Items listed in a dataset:
******
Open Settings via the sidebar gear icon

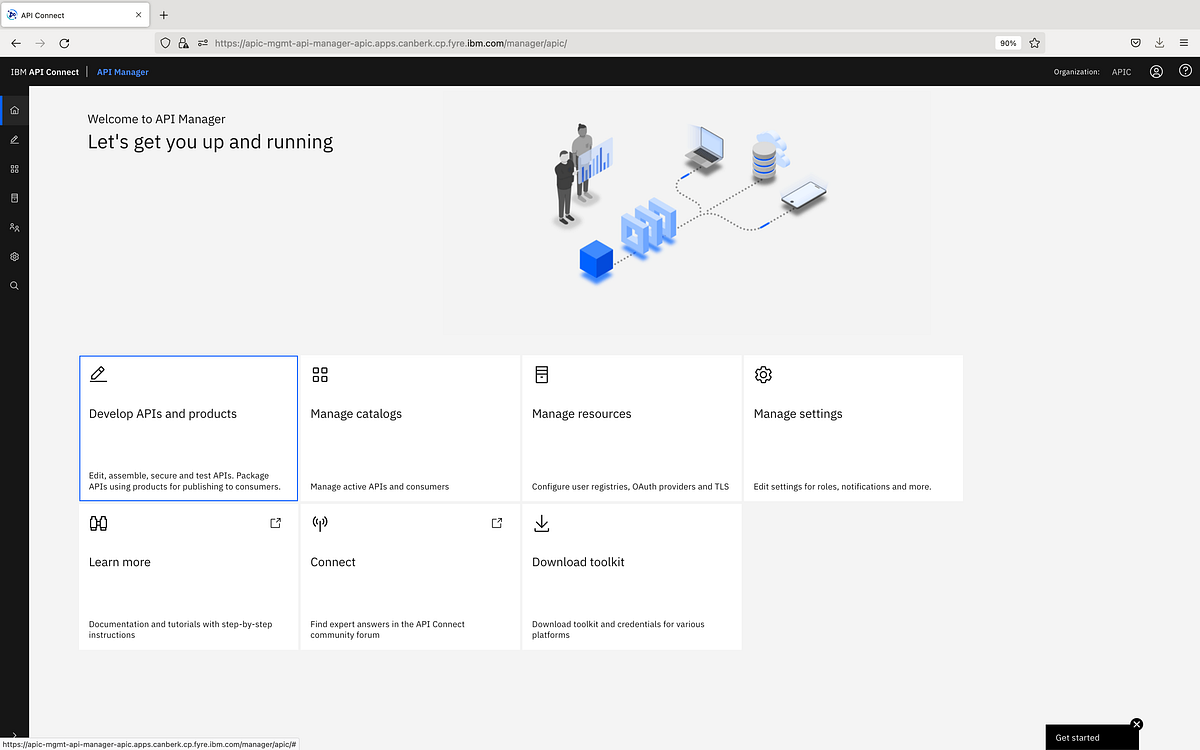coord(13,256)
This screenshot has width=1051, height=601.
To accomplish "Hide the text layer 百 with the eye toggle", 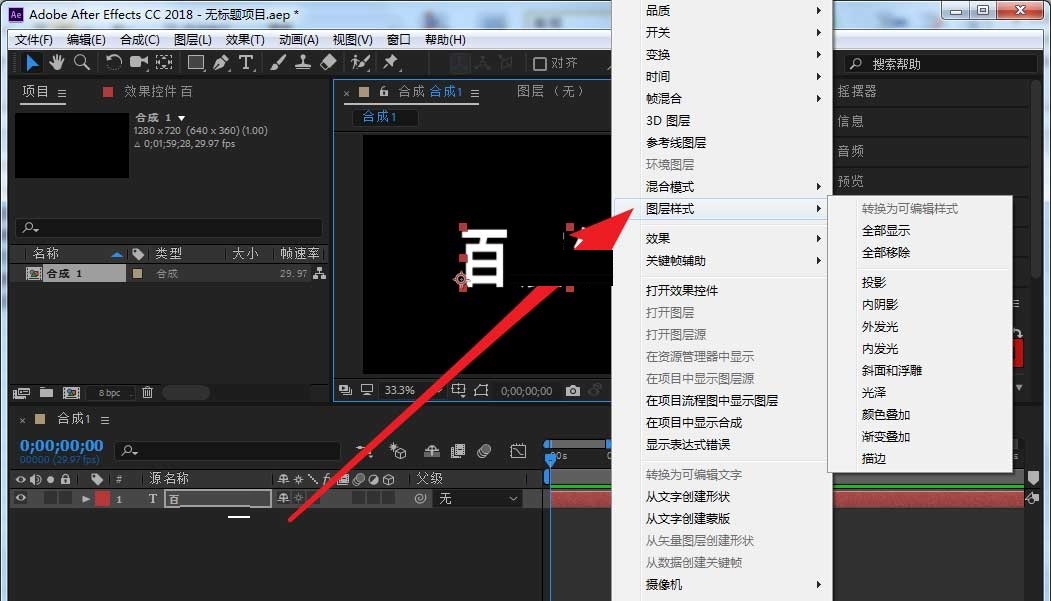I will (x=20, y=498).
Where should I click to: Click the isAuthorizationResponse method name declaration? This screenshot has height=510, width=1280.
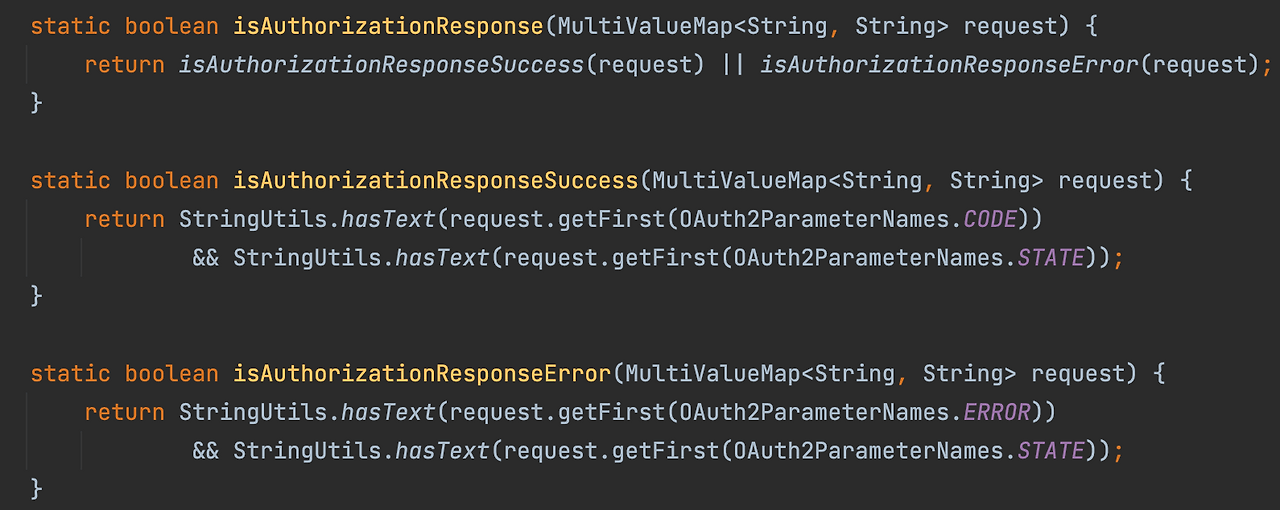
******
TO DO —
Show the lines of the data that hold the word "width".

EXERCISE ANSWER —
This screenshot has width=1051, height=601.
Where should I click to: Click the isAuthorizationResponse method name declaration? This screenshot has height=510, width=1280.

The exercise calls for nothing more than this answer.